[Exercise prompt] When you copy the data, keep every word exactly as it is and leave the pictures out.

Pixel coordinate grounding data

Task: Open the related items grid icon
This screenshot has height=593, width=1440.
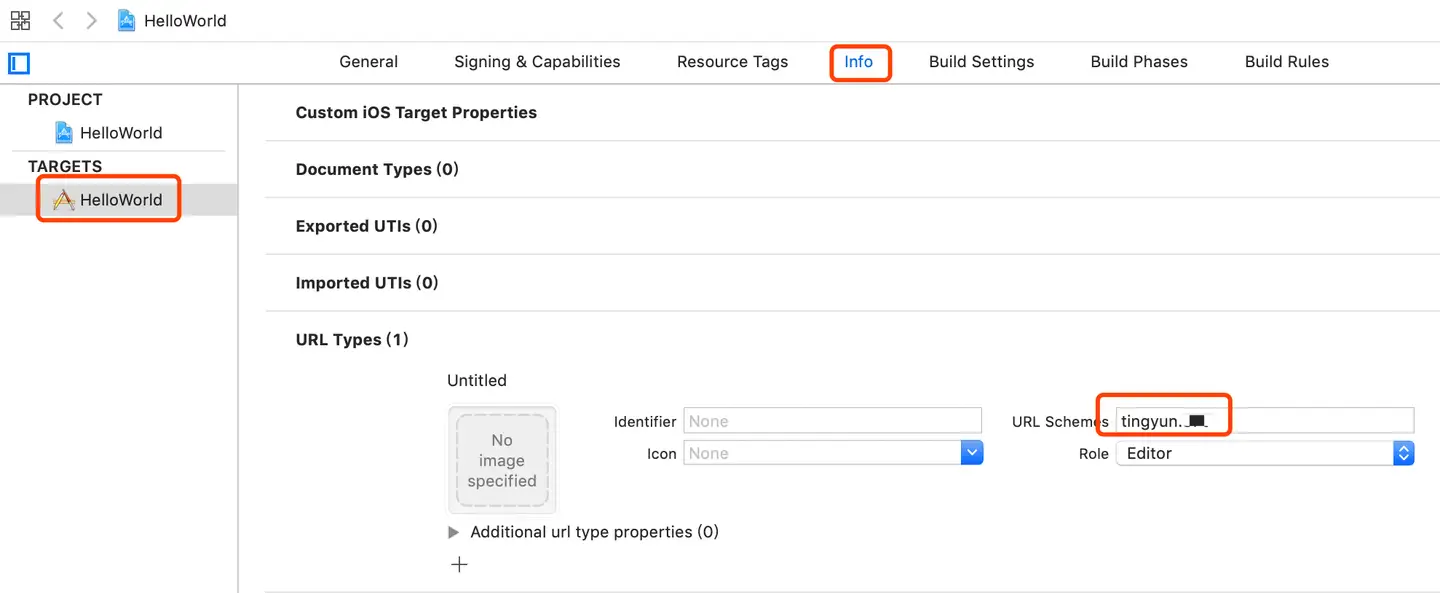Action: [x=20, y=20]
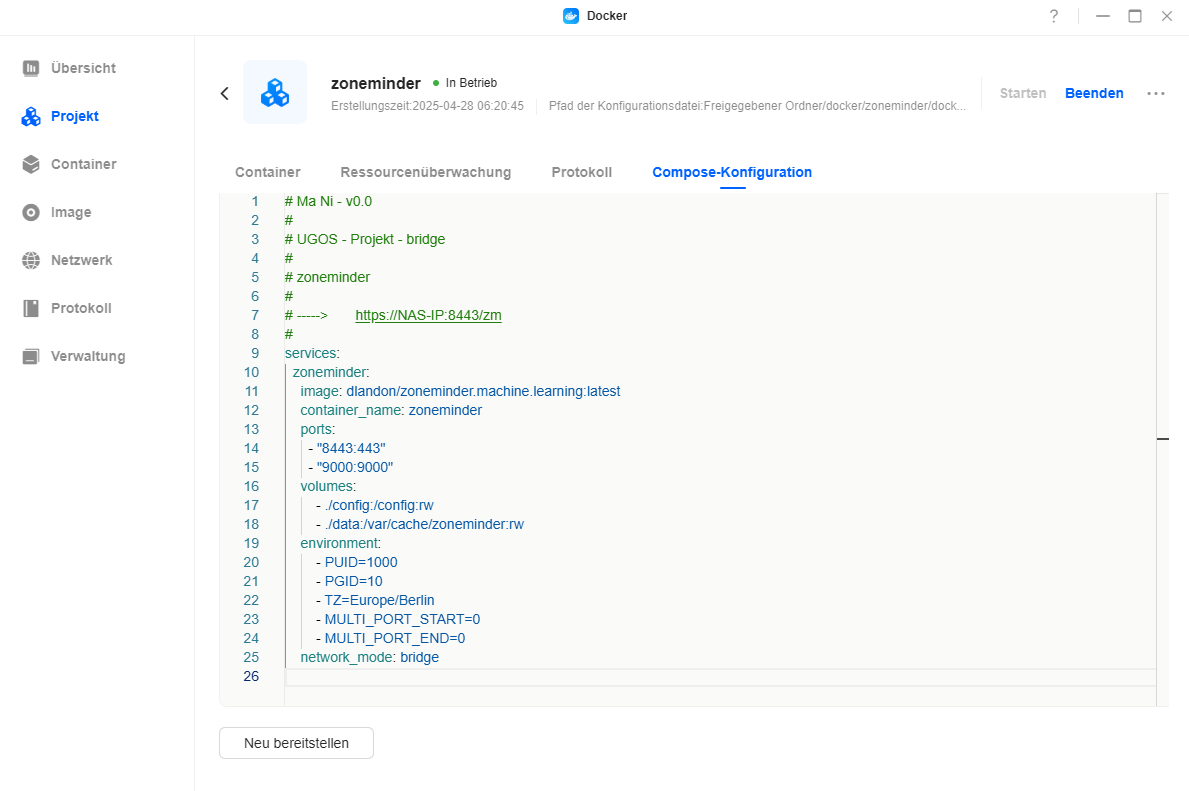Open the Verwaltung management icon
Viewport: 1189px width, 791px height.
coord(31,356)
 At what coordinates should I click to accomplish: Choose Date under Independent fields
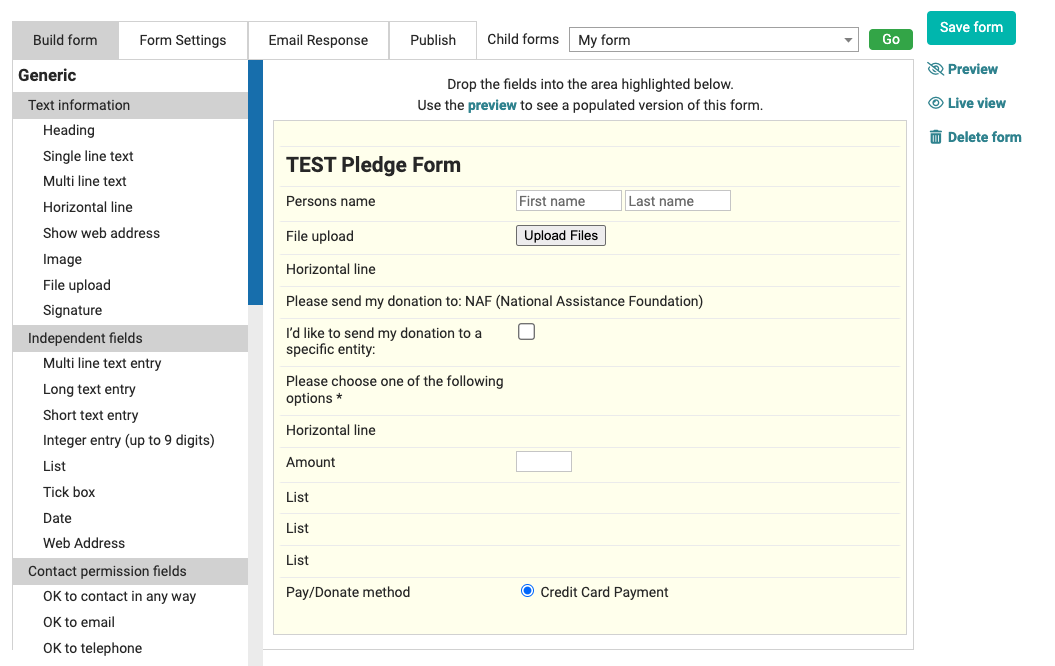57,518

[Solution for this problem]
Task: Open the related items grid icon
This screenshot has height=593, width=1440.
Action: [x=20, y=20]
Open the Verwaltung management icon
Viewport: 1189px width, 791px height.
coord(31,356)
 At what coordinates should I click to accomplish: Choose Date under Independent fields
57,518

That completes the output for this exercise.